An Easy Election's Office Fix: Use .Gov

Rarely is there as an easy fix as what is described belo when it comes to cybersecurity. It is election season and likely too late for those who should make the change. So, I'm just calling it out here for future reference and hopefully remediation.

From The Washington Post:

Putting .gov domain at the end of websites could buttress election offices, but only 1 in 4 do

Just 1 in 4 local election office websites use the .gov domain, even though it improves security and makes visitors less likely to fall for fake sites that could leave them vulnerable to hackers or influence operations, according to a study out this morning.

The study, conducted by the Center for Democracy and Technology (CDT) in conjunction with researchers from Georgetown University’s Foo Law Lab and first reported by The Cybersecurity 202, found that of the 7,010 websites evaluated, only 1,747 — or 25 percent — use the Cybersecurity and Infrastructure Security Agency-sponsored .gov domain, available only to U.S.-based government entities.

Another, less-comprehensive study two years ago showed even lower use of the .gov domain. Between now and then, Congress passed legislation known as the DOTGOV Act to improve .gov adoption among government agencies, and CISA waived fees for applying for a .gov address.

But 25 percent “seemed a little low to me,” Will Adler, an election security technologist at CDT, told me — even if it “makes sense” that it would register at that level of adoption. “Government is slow to make changes. Election officials are strapped for time and money.”

The FBI in 2020 identified dozens of shady, illegitimate election websites designed to look like authentic ones that could be used to interfere in elections, according to a Department of Homeland Security bulletin. A subsequent FBI/CISA warning said foreign adversaries and cybercriminals could use spoofed election-related internet domains to spread fake information, steal personal or login information and disseminate malware.

Visitors to .gov websites can have more confidence that they’re visiting an authentic government website, rather than a fake one designed to trick voters.

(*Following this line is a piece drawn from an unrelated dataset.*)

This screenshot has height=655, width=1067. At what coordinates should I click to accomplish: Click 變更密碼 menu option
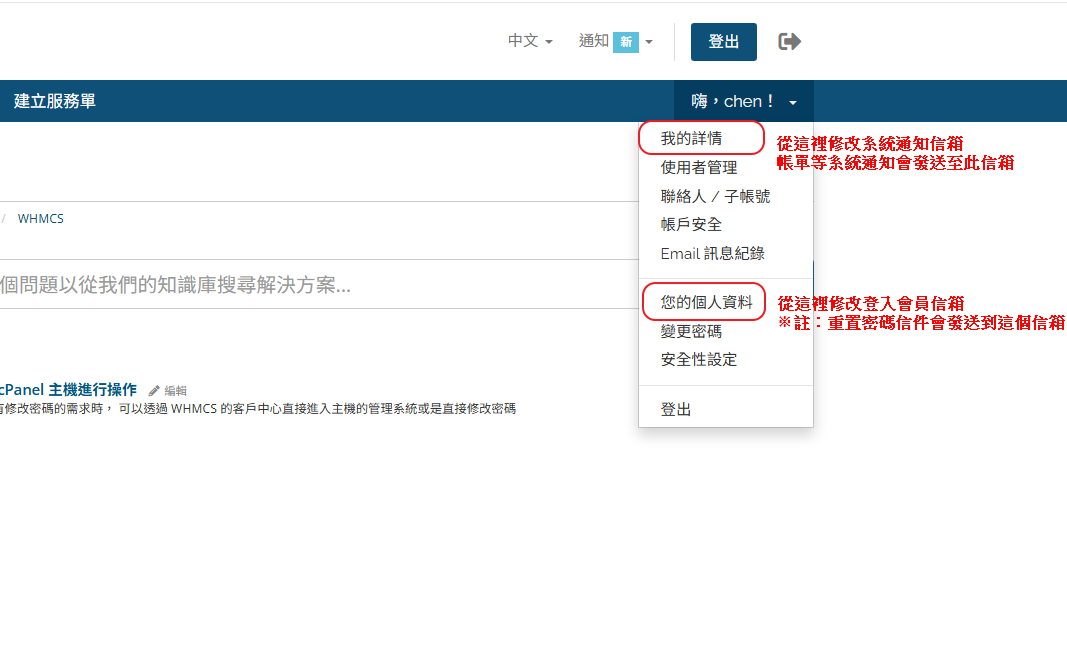[x=691, y=331]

The .gov websites also have security features not always found in commercially available web addresses that end in .com or .org.

“We know that one of the most impactful ways to mitigate the spread of disinformation is to empower local election officials as trusted voices on election administration,” CISA’s senior election security adviser Kim Wyman told me in a statement. “Helping election officials move to a .gov domain supports this effort. The public can easily identify an official government website or email address when it ends in .gov.”